Endouterine maneuvers:
As it is with multigravidity and multiparity, so is it with endouterine maneuvers. These obstetric events damage and weaken the cervix, responsible for acquired cervical incompetence leading to spontaneous abortion of the second trimester.
Endouterine maneuvers were a risk factor statistically associated with second trimester spontaneous abortion (OR = 2.27; 95% CI = 1.14 - 4.46). They were almost twice as likely to have spontaneous abortions in the second trimester. These data match those of Melon in Cameroon in 2018 found (OR = 2.27; 95% CI = 1.14 - 4.46) [10] and those of Ancel et al., in 2000 (OR = 3; 95% CI = 1.1 - 7.9) [15].
The concept of malaria in pregnancy:
In our study, malaria would statistically significantly increase the risk of having a second trimester spontaneous abortion 4 times (OR = 3.99; 95% CI = 1.1 - 14.76).
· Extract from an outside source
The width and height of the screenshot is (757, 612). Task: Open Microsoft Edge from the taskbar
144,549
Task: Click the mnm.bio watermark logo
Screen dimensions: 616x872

This result is similar to that of McGready et al. (OR = 4.09; 95% CI = 1.48 - 16.86) in 2012, who found that symptomatic malaria patients were exposed to a high risk of abortion.
Two explanations for the occurrence of this gestational failure: anemia in pregnancy and more so malaria is a frequent cause of abortion in our context as much as the growth retardation that it induces without forgetting that any febrile state in pregnancy causes a release of cytokines including prostaglandins which are utero tonics, thereby inducing contractions.
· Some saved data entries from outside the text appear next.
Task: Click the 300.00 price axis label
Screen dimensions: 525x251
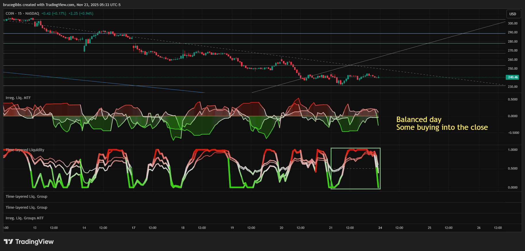Action: pos(512,23)
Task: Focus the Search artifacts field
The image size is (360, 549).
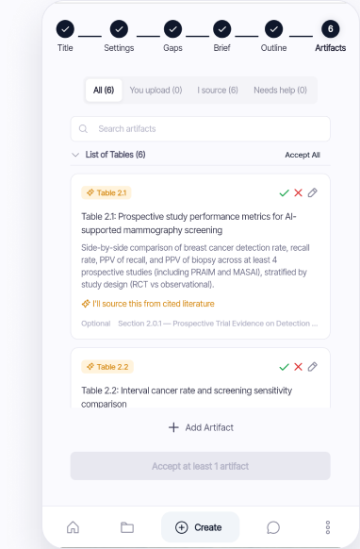Action: click(201, 129)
Ultrasound not done in the second trimester:
In our study, non-completeness of the second trimester ultrasound would statistically significantly increase twice the risk of having a spontaneous second trimester abortion (OR = 2.37; 95% CI = 1.18 - 4.7).
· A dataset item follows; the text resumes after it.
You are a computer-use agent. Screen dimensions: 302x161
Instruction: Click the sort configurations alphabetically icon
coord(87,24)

This aspect does not seem direct to us and would rather be the result of a set of failures, namely a lack of financial resources resulting in poor monitoring of the pregnancy.
4) Lifestyle factors associated with second trimester spontaneous abortions.
Lifestyle factors related to second trimester spontaneous abortions found in this study were: jolts during transport, long car journeys.
Shaking during transport and long car journeys during pregnancy:
Jolting during transport was a risk factor statistically associated with second trimester spontaneous abortion (OR = 46.04; 95% CI = 17.29 - 123.66). She was at almost 46 times the risk of spontaneous abortions in the second trimester. These data match those of Melon which found OR = 11.18; 95% CI = 3.51 - 41.32 [10].
The same was true for long car journeys during pregnancy; they statistically significantly increased the risk of spontaneous abortion in the second trimester in our series (OR = 7.05; 95% CI = 1.99 - 27.77). They were almost 7 times at risk of spontaneous abortions in the second trimester. These data agree with those of Melon which found OR = 3.59; 95% CI = 1.83 - 6.98 [10].
Jolts during pregnancy as well as long journeys are sources of maternal physical overwork; itself a known factor in second-trimester abortion
5. Conclusion
Our study reveals that a set of factors contribute to the occurrence of spontaneous abortions in the second trimester of pregnancy in our context; in particular Multiparity, endo uterine maneuvers, jerks when traveling, and long car journeys.
Contribution to Science
Our study made it possible to measure the importance of the potential determinants of spontaneous abortions of the second trimester in an urban context and specifically at the Laquintinie hospital in Douala, thus opening the way to an operational approach in terms of advice during prenatal visits.
Acknowledgments
The entire team thanks the management of Laquintinie Hospital and its staff for the multifaceted facilities granted to them for the effective realization of this study.
Contribution of Authors
Essome: coordinated the study and wrote the manuscript.
Ngoumi: collected the data.
Tocki: provided the English translation and formatting of the manuscript.
Boten, Ndolo, Ofakem, Bilkissou, Ngaha, Mounchikpou, Ngono, Mangala, Ngalame, Tchounzou; Ekono read and corrected the manuscript.
Nana and Foumane supervised the study and corrected the manuscript.
All authors read and validated the final manuscript.